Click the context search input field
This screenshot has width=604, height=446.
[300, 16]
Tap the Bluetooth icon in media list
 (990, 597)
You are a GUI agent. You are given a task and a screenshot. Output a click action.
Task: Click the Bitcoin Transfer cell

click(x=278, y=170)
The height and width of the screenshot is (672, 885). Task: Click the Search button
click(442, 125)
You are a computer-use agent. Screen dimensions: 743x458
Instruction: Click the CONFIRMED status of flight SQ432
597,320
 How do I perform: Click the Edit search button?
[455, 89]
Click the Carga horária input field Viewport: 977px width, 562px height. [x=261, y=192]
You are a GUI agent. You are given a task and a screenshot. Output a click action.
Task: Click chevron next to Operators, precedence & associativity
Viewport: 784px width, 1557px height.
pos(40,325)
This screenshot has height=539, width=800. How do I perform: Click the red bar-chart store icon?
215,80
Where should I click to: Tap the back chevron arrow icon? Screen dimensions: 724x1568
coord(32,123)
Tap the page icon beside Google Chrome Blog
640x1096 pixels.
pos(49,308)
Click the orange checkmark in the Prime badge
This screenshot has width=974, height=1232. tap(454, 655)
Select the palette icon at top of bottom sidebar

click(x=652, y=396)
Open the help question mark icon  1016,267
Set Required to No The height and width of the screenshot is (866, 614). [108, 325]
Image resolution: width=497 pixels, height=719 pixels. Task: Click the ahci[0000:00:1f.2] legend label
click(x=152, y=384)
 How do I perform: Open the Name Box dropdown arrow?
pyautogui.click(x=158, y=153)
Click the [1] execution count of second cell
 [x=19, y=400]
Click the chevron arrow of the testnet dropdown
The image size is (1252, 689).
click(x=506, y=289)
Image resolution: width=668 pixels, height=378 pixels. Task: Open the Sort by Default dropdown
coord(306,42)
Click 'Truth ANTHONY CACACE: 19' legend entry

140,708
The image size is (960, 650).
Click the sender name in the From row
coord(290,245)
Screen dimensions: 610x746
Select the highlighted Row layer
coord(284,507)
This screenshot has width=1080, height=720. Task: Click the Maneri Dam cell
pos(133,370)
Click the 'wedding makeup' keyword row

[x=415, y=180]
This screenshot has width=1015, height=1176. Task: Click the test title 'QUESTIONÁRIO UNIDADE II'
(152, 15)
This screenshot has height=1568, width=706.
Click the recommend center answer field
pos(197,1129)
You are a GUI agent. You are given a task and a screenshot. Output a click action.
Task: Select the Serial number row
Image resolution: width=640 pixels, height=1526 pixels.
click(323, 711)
———
## Task instructions
The full set of entries should appear again, unchanged, line by line.

## Solution to the problem
Click the context search input field
This screenshot has width=604, height=446.
[300, 16]
Tap the Bluetooth icon in media list
 (990, 597)
You are a GUI agent. You are given a task and a screenshot. Output a click action.
Task: Click the Bitcoin Transfer cell

click(x=278, y=170)
The height and width of the screenshot is (672, 885). Task: Click the Search button
click(442, 125)
You are a computer-use agent. Screen dimensions: 743x458
Instruction: Click the CONFIRMED status of flight SQ432
597,320
 How do I perform: Click the Edit search button?
[455, 89]
Click the Carga horária input field Viewport: 977px width, 562px height. [x=261, y=192]
You are a GUI agent. You are given a task and a screenshot. Output a click action.
Task: Click chevron next to Operators, precedence & associativity
Viewport: 784px width, 1557px height.
pos(40,325)
This screenshot has height=539, width=800. How do I perform: Click the red bar-chart store icon?
215,80
Where should I click to: Tap the back chevron arrow icon? Screen dimensions: 724x1568
coord(32,123)
Tap the page icon beside Google Chrome Blog
640x1096 pixels.
pos(49,308)
Click the orange checkmark in the Prime badge
This screenshot has width=974, height=1232. tap(454, 655)
Select the palette icon at top of bottom sidebar

click(x=652, y=396)
Open the help question mark icon  1016,267
Set Required to No The height and width of the screenshot is (866, 614). [108, 325]
Image resolution: width=497 pixels, height=719 pixels. Task: Click the ahci[0000:00:1f.2] legend label
click(x=152, y=384)
 How do I perform: Open the Name Box dropdown arrow?
pyautogui.click(x=158, y=153)
Click the [1] execution count of second cell
 [x=19, y=400]
Click the chevron arrow of the testnet dropdown
The image size is (1252, 689).
click(x=506, y=289)
Image resolution: width=668 pixels, height=378 pixels. Task: Open the Sort by Default dropdown
coord(306,42)
Click 'Truth ANTHONY CACACE: 19' legend entry

140,708
The image size is (960, 650).
Click the sender name in the From row
coord(290,245)
Screen dimensions: 610x746
Select the highlighted Row layer
coord(284,507)
This screenshot has width=1080, height=720. Task: Click the Maneri Dam cell
pos(133,370)
Click the 'wedding makeup' keyword row

[x=415, y=180]
This screenshot has width=1015, height=1176. Task: Click the test title 'QUESTIONÁRIO UNIDADE II'
(152, 15)
This screenshot has height=1568, width=706.
Click the recommend center answer field
pos(197,1129)
You are a GUI agent. You are given a task and a screenshot. Output a click action.
Task: Select the Serial number row
Image resolution: width=640 pixels, height=1526 pixels.
click(323, 711)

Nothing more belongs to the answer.